Las Vegas Sun

March 29, 2024

Who rules Nevada’s elections? Court to decide.

Special Election

KSNV coverage of how candidates will be selected for special election to fill open House seat, June 28, 2011.

Kate Marshall

Kate Marshall

Mark Amodei

Mark Amodei

Ross Miller

Ross Miller

Dean Heller

Dean Heller

Seems there’s nothing like a deadline, or perhaps a U.S. House vacancy, to focus the mind.

That mantra apparently applied to both the Legislature — which passed a bare bones special election law eight years ago — and the secretary of state’s office, which never got around to writing regulations governing how a special election should be conducted.

Now that Nevada is facing its first U.S. House vacancy, the state Supreme Court will decide how the next representative from the 2nd Congressional District will be chosen.

It’s a political process that most justices appeared uncomfortable wading into, based on questions they asked during oral arguments Tuesday on the case that will decide the matter.
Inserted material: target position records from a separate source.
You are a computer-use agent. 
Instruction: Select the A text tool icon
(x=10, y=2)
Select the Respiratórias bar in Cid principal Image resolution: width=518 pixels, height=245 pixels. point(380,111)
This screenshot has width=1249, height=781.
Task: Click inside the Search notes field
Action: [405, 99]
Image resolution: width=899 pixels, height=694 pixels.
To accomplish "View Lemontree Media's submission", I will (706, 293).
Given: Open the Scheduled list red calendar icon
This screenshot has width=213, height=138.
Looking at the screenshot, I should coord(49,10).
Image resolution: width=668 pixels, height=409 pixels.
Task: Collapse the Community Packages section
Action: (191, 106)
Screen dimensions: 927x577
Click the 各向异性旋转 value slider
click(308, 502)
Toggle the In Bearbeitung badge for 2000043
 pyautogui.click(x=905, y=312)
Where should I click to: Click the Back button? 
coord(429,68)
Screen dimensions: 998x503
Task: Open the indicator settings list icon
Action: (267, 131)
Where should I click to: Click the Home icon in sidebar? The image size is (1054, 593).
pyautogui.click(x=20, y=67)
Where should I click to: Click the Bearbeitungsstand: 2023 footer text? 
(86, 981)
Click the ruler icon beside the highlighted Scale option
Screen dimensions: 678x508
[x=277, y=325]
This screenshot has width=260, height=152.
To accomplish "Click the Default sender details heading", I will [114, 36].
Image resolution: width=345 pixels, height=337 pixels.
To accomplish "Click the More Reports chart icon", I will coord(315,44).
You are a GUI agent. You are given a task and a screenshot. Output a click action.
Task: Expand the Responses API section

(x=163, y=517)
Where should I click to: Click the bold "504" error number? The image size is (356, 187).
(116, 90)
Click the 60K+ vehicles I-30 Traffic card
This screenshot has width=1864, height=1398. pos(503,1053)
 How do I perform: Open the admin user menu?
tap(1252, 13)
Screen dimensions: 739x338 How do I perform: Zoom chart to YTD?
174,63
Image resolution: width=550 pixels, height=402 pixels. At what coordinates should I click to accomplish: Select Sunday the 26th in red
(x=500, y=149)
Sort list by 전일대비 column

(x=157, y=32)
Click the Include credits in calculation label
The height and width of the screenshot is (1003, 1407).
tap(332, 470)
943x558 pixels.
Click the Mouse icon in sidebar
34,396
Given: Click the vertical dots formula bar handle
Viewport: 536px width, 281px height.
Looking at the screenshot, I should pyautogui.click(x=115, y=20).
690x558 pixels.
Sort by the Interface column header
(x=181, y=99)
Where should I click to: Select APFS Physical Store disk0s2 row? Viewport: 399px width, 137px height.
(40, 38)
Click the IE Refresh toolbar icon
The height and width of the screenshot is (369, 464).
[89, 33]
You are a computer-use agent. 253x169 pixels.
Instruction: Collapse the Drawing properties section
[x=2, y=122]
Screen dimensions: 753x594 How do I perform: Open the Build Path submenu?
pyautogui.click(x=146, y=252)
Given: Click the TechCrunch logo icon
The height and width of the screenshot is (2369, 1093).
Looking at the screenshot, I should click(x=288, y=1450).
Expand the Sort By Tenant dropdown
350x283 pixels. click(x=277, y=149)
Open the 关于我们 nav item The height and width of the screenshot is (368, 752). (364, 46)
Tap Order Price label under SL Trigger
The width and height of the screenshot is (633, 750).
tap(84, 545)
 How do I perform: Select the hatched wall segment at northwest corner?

“Why shouldn’t we let the secretary of state make this decision?” Justice Mark Gibbons said. “Otherwise we’re going to have judges running elections, and that may not be a good idea.”

Nevada has never had to deal with a House vacancy, so policymakers had little incentive to address the issue.

Shortly after the 2001 terrorist attacks, Congress passed a law it hoped would expedite filling vacancies in the U.S. House should a calamity wipe out a significant number of representatives.

But the process for filling U.S. Sen. Dean Heller’s old seat has been anything but expedited in Nevada.

No primary election is allowed under state law, opening up the question of how candidates get onto the special election ballot.

At issue is whether the special election should be open to any qualified candidate — an interpretation decided by Secretary of State Ross Miller that would set up a free-for-all among the 30 candidates already filed to run.

Or, should the political parties be allowed to nominate candidates, the position argued by the Nevada Republican Party, which filed the lawsuit. In that scenario, former Nevada Republican Chairman Mark Amodei would compete against state Treasurer Kate Marshall, a Democrat.

In this case, it wasn’t a terrorist act that opened up the vacancy, rather a sex scandal that forced U.S. Sen. John Ensign to resign. Heller was appointed to Ensign’s seat, leaving Nevada’s sprawling 2nd District open.

With little fanfare following the passage of the federal law, the Nevada Legislature signed off on a state law governing special House elections.

In fact, the job of pushing the bill through the Legislature was given to a legislative intern. Lawmakers asked almost no questions during the bill’s hearing, other than one assemblyman wondering why the proposed bill didn’t designate the special election be on a Tuesday.

At one point, as justices debated whether it’s the job of the legislative and executive branches to decide how elections are run, Justice Jim Hardesty lamented that the legislative record “is void” on this particular topic.

Lawmakers never touched the issue of nominating candidates, leaving it instead to the regulatory process to flesh out the procedure for running the election. But the secretary of state — who, ironically, was Heller at the time — never did.

Nor did Miller.

“We’ve never had a special election before,” he told a reporter when asked why his office never wrote the regulations.

Instead, Miller issued the rules for the special election shortly after Heller was appointed to Ensign’s seat. He argues the law passed by the Legislature is “plain on its face.”

He also says he’s legally entitled to and, in all practicality, needs to have the leeway to interpret the state’s election law to conduct elections.

And that’s what much of the questioning focused on during oral arguments: How much deference should the court give to the secretary of state to figure out how to run elections?

Marc Elias, a lawyer for the Nevada Democratic Party, which sided with Miller, argued the court should only insert itself “when the process fails.” In this case, the process has yet to be tested.

“The election system cannot run without the secretary of state having the ability to fill in the gaps” left by the Legislature, Elias argued.

But Justice Jim Hardesty disagreed, saying state law is clear that elections are to be run according to formal regulations adopted a year before the election, “so everybody involved knows what’s going to happen.”

“It’s not a fluid election process run by an elected official,” he added.

So although the Legislature and the secretary of state failed to engage in the details, the court was asked to get right down to literally the letter of the law.

David O’Mara, a lawyer for the Republican Party, argued the law specifies “a candidate” from a major party is nominated to appear on the ballot.

“It doesn’t say candidates plural,” O’Mara argued. “That means only one candidate from each major party.”